The Royal Tenenbaums (R) ★★★★

Review Date: December 31st, 2001

Black comedy has never been darker than in The Royal Tenenbaums, about a screwed-up family of eccentric geniuses who reluctantly reunites years after splitting up.

Story

Meet the Tenenbaums, a textbook dysfunctional family Lawyer Royal (Gene Hackman) and his devoted wife Etheline (Anjelica Huston) have three geniuses for children: sons Chas (Ben Stiller), a financial whiz kid, and Richie (Luke Wilson), a tennis prodigy, and daughter Margot (Gwyneth Paltrow), a writer, whom Royal never hesitates to remind is adopted. Enjoying far more success in law than fatherhood, Royal ignores his kids when he's not insulting them, cheats on his wife, and finally one day packs up and heads out altogether. Twenty years later, broke and feigning illness, Royal returns home hoping he can pick up where he left off, but instead he finds only the sad fallout brought by his selfish ways. Chas, a widower, is a rich-but-neurotic businessman who inflicts his own anal-retentive hang-ups on his two sons; Margot, a struggling playwright, can't stay faithful to her aging psychologist husband (Bill Murray); and Richie is a failed tennis pro whose legendary meltdown at the U.S. Open was caused by his secret love for Margot. Meanwhile, the family accountant (Danny Glover) has been wooing Etheline, now a prosperous archaeologist, and Richie's faithful childhood friend Eli (Owen Wilson, also co-writer) is now a successful novelist with a nasty drug habit.

Acting

No doubt this film was released during the height of Oscar season for good reason: a host of award winners among this all-star cast lends much cachet to Wes Anderson's (Rushmore, Bottle Rocket) third film. Hackman's patriarch may be filmdom's most charming wretch you've ever hated to love. The way he treats his family is reprehensible, but the pitiable depths to which he sinks make him somehow lovable. Paltrow never cracks a hint of a smile as the kohl-lined, faux-fur wearing Margot, whose morose demeanor and stubborn secretiveness attract and repel at the same time. Stiller discards most of his deadpan humor in favor of a darkly irrational dramatic character whose pain and anger bubble just under the surface; as the oldest boy, he harbors the most hatred for his father and it shows. Both Wilson brothers carry their weight (the better known of the two, Owen is careful not to show up his brother's larger and perhaps more difficult role). Glover's long-suffering accountant is comical yet still dignified.

Direction

The jury is out as to how this Wes Anderson effort compares to his previous feature films. Best bet? Don't make comparisons; take this film on its own merit. The story is introduced via narration by an expressionless Alec Baldwin, who reappears in voiceover every so often throughout the movie after introducing us to the Tenenbaums (perhaps the funniest part of the movie is that first 20 minutes).

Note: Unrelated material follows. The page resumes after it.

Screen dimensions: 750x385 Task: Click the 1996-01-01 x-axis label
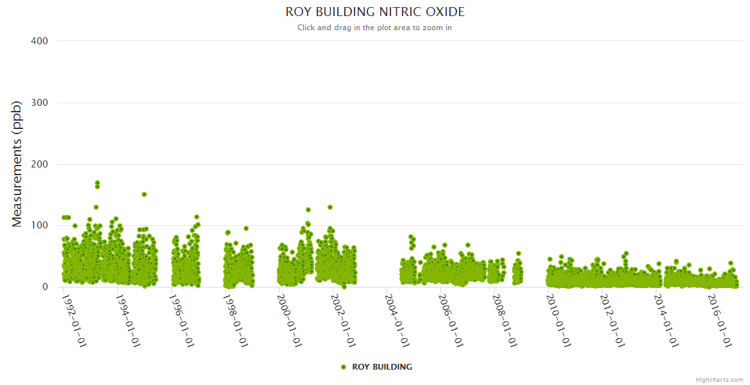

The setup is great--dysfunctional-family movies have been done to death, but Anderson paints these characters with meticulous originality. He walks a thin line between scenes so darkly funny you feel guilty for laughing, and poignant lines delivered with such a light touch that the film never gets schmaltzy--it's too smart for that. (One sequence late in the film is so shocking, you can't believe you're laughing about it one scene later.) Anderson's strength also lies in the details: with scenes shot in parts of New York you've never seen, retro décor from a number of eras, grainy colors and a soundtrack with everything from the Beatles to The Ramones, its never clear exactly where or when the Tenenbaums live.

Bottom Line

Infidelity? Incest? Suicide? This brilliant third effort from director Wes Anderson and his writing partner Owen Wilson extracts humor from the most unfortunate circumstances, making The Royal Tenenbaums possibly the season's best dark little secret.